Today I saw a somewhat extreme variations on this “simplify” riff. Called “Swedish Death Cleaning”, it’s basically about getting rid of more and more stuff, starting around age 50, so that our children don’t have to spend hours after we die going through stuff that means nothing to them. I had two completely different reactions to this notion.

First, I frankly resent the assertion I have a moral duty to live like a monk in order to make things easier for my survivors. I have no children, so chances are that if I’m the last one to go, it’ll be some company hired by my estate executor and paid to come in and look for things of value to sell, everything else going to the tip. How is that my problem, and who am I inconveniencing? It’s not, and no one.

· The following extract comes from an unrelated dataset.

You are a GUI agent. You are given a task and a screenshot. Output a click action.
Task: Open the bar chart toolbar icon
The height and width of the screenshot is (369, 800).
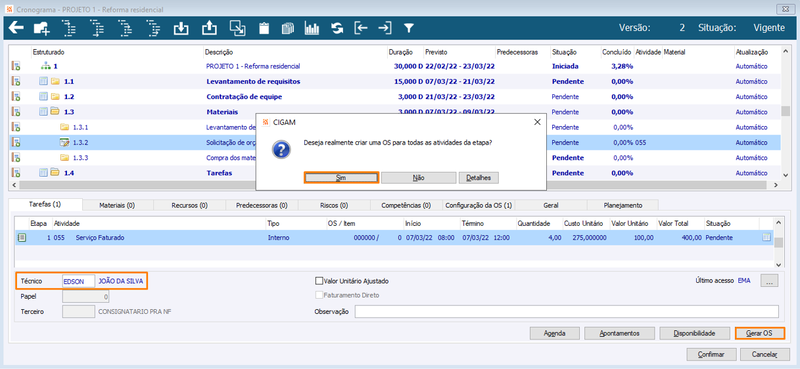click(312, 28)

My other thought was that—up to a point—this makes some sense. It’s always good to get rid of truly useless stuff, and a good idea to leave explicit intructions as to how to get rid of anything for which we have very specific wishes. If anything. Mainly, though, I want to get rid of stuff and simplify for MY sake.

I often think of the quote from William Morris, a Victorian textile designer and artist (among other things…) who said: “If you want a golden rule that will fit everybody, this is it: Have nothing in your houses that you do not know to be useful, or believe to be beautiful.”

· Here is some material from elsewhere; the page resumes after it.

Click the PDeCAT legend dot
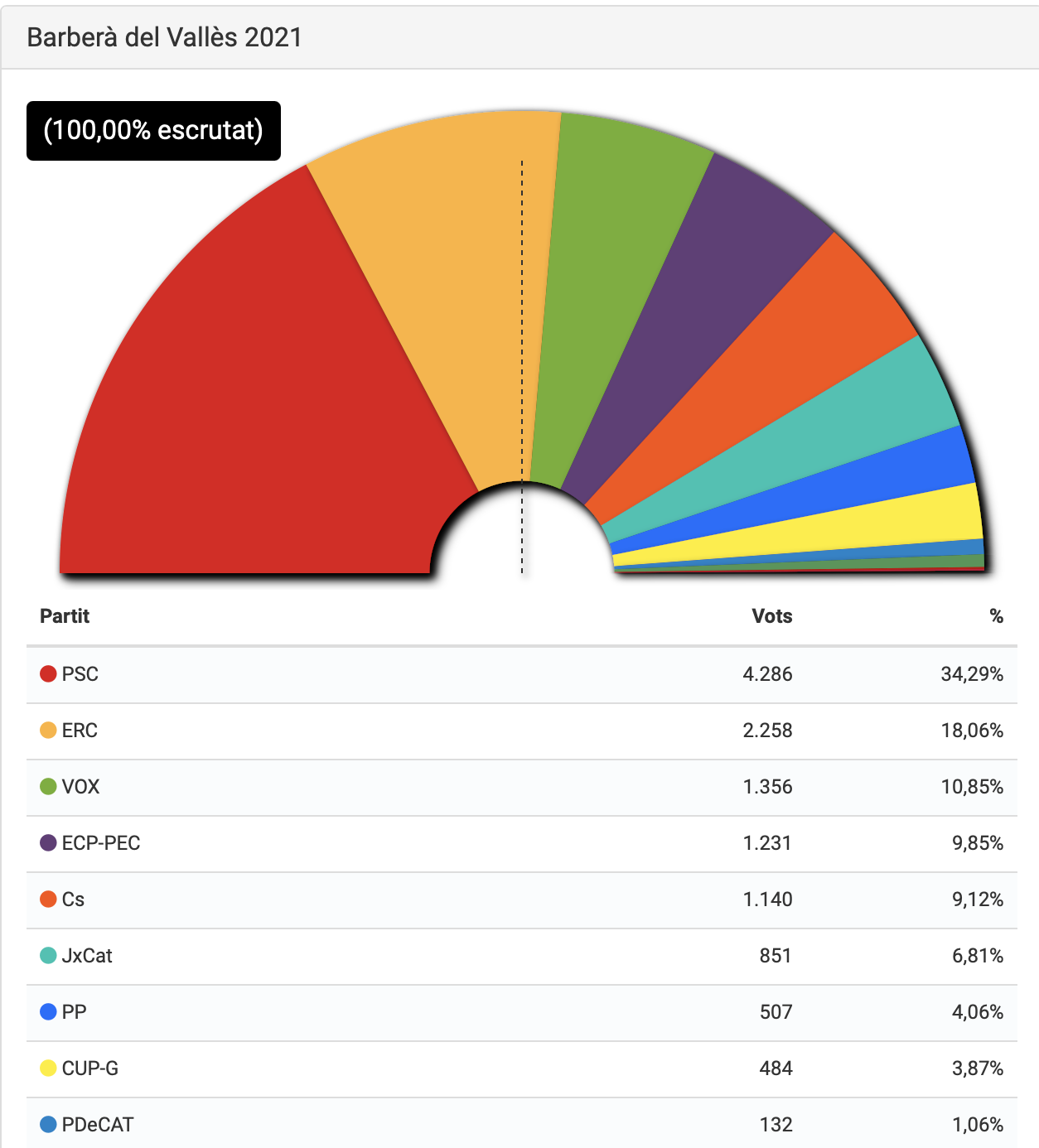The height and width of the screenshot is (1148, 1039). tap(48, 1125)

I often think of this when I see home renovation/decoration stuff, whether on TV, the Internet, or in a magazine. I think about it most frequently when I see the artwork used, often chosen for colour alone, and I think, why?! Sometimes useful things can be beautiful (however we define that), but what we personally think is beautiful is all that matters. To me, Morris’ Golden Rule is always useful when decorating, and also when deciding what to keep and what to discard.

Except when it’s not.

I often remind Kiwis that when they need to connect with earlier phases of their lives, especially childhood and young adulthood, they can easily do so: They can visit the town where they grew up, the schools they attended, the houses where they lived. I can’t do that without spending thousands and thousands of dollars and days—maybe weeks—of my time.

Instead, I have three boxes and bit more.

In this reorganising I’m doing, the stuff I’ve accumulated in the past 22+ years is fair game, but anything before that? Out of bounds. Forbidden. Getting rid of stuff and reducing the weight (literal and figurative) of that stuff is a worthy goal, but life touchstones do matter to most of us, and for me they’re contained within three boxes (and a very few books)—three boxes that aren’t going anywhere. Some day my executors can worry about them.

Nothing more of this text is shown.